Title: Adequate dietary calcium restores vertebral trabecular bone microarchitecture and strength and improves femur calcium concentration following calcium depletion in young female rats

Author
item Hunt, Curtiss
item STOECKER, BARBARA

Submitted to: Journal of Federation of American Societies for Experimental Biology
Publication Type: Abstract Only
Publication Acceptance Date: 1/31/2008
Publication Date: 4/15/2008
Citation: Hunt, C., Stoecker, B.J. 2008. Adequate dietary calcium restores vertebral trabecular bone microarchitecture and strength and improves femur calcium concentration following calcium depletion in young female rats. [abstract] Journal of Federation of American Societies for Experimental Biology. 22:883.1.

Interpretive Summary:

Technical Abstract: To determine whether dietary calcium deficiency during adolescence permanently reduces lifetime potential to attain peak bone mass and strength, female Sprague-Dawley rats were separated into groups (n=10) and fed an AIN-93G-based diet containing 20% (1000 mg Ca/kg) of the calcium requirement from weaning until 105 d of age (DEF); switched near sexual maturity (63 d of age) to 100% of the requirement (5000 mg Ca/kg) (RP); or pairfed (5000 mg Ca/kg) throughout to group RP (PF).

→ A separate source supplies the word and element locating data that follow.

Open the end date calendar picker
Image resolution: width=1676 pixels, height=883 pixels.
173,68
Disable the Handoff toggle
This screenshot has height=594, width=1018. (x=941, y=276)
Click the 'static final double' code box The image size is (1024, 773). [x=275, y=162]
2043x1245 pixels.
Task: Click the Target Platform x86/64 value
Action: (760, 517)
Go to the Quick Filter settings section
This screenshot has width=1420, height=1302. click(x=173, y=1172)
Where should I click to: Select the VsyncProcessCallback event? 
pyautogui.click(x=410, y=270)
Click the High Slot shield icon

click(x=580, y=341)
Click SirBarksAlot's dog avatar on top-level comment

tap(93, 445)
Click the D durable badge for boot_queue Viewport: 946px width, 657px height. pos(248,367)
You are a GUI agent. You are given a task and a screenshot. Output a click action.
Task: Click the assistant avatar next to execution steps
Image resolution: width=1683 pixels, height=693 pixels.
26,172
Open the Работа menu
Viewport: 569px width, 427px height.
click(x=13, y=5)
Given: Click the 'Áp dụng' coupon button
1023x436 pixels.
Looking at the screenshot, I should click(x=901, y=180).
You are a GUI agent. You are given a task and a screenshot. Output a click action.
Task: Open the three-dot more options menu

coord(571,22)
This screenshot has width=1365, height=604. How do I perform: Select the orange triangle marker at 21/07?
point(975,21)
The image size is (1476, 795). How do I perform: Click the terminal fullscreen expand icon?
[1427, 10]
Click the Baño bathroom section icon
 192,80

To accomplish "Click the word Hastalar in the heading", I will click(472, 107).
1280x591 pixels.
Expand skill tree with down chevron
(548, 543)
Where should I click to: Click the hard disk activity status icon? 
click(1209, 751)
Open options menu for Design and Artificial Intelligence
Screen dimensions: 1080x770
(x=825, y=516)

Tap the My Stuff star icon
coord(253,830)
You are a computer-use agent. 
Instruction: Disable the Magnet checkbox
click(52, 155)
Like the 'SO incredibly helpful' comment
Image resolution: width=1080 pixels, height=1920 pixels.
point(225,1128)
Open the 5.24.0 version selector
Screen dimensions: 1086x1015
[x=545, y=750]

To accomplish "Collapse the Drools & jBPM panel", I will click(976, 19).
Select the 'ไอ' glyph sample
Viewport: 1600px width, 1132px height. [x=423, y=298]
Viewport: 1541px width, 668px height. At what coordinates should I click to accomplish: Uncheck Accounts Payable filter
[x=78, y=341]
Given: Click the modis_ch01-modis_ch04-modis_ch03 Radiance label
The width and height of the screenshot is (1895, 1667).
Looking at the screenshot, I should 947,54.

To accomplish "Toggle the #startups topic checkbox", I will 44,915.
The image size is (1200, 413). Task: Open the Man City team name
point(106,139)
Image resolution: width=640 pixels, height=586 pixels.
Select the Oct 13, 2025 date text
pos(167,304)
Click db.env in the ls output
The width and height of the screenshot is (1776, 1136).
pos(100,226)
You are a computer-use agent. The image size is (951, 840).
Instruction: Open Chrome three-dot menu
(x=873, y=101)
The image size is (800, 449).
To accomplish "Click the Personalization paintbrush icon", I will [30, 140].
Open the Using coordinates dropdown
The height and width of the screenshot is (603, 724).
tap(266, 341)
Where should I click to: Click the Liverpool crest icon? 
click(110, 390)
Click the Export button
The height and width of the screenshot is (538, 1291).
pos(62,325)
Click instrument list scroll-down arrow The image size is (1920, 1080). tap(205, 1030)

At 105 d of age, Ca repletion restored L4 trabecular bone volume fraction (RP: 27.0 ± 1.1%; PF: 28.1 ± 1.2%; p = 0.46) and strength (estimated by force to compression with finite element analysis) (RP: 11.51 ± 0.87 N; PF: 11.9 ± 1.42 N; p =0.83). In femurs, Ca repletion increased (DEF: 176 ± 1; RP: 214 ± 3; p < 0.0001) but did not completely restore (RP: 214 ± 3; PF: 243 ± 8 mg Ca/g; p < 0.0001) femur calcium concentration. However, cortical thickness (measured at midshaft of femur diaphysis) was completely restored by Ca repletion (RP: 0.6; PF: 0.6 mm; p = NS). Findings from this animal model suggest that the deleterious effects of calcium deficiency during adolescence can be reversed with proper dietary Ca intakes.